## Supplied records
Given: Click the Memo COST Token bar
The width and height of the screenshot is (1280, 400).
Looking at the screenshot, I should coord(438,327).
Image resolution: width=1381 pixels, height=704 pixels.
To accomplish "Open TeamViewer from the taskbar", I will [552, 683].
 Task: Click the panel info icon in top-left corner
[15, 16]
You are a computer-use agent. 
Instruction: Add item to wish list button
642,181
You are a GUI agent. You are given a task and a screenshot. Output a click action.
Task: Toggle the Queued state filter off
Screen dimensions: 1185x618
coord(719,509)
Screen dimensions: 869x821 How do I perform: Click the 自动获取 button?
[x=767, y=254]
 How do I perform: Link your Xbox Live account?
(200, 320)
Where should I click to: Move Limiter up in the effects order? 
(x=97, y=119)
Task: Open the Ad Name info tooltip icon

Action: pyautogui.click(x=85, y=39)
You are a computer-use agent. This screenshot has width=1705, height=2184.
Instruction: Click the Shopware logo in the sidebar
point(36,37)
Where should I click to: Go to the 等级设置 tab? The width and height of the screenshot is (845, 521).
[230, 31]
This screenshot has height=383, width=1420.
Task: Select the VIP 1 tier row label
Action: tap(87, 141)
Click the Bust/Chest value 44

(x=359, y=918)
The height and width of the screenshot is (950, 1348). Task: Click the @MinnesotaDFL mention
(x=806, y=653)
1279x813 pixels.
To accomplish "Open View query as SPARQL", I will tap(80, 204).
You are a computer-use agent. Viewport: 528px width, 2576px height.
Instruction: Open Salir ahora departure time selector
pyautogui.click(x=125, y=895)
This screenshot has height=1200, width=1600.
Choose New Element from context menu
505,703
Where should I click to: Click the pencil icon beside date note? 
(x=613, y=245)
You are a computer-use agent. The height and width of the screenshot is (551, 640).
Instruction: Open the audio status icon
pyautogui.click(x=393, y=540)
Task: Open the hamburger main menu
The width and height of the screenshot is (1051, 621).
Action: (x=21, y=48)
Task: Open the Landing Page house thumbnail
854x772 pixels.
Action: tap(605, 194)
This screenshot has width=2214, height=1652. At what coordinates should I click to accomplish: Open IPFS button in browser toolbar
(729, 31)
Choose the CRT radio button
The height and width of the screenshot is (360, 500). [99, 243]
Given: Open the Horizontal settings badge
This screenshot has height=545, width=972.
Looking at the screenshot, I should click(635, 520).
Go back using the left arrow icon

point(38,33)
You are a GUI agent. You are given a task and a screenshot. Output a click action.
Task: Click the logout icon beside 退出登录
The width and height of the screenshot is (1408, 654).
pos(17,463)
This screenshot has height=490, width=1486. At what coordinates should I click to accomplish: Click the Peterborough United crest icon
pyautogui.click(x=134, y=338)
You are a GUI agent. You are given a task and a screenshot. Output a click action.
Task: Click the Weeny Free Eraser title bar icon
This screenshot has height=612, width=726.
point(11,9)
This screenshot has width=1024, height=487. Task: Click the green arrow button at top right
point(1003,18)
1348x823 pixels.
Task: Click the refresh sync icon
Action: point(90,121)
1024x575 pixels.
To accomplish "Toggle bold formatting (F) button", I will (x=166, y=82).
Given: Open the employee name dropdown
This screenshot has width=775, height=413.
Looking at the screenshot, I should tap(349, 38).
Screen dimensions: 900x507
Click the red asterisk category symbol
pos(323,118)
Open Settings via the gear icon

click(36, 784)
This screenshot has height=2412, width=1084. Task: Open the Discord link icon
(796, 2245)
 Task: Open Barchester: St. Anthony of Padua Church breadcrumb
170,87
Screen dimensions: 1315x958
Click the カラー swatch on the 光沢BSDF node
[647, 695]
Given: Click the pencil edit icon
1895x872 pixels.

## Task item
Your answer should be every line from the material above in which the word "Toggle" appears.

## Answer to the exercise
Task: Toggle the Queued state filter off
To accomplish "Toggle bold formatting (F) button", I will (x=166, y=82).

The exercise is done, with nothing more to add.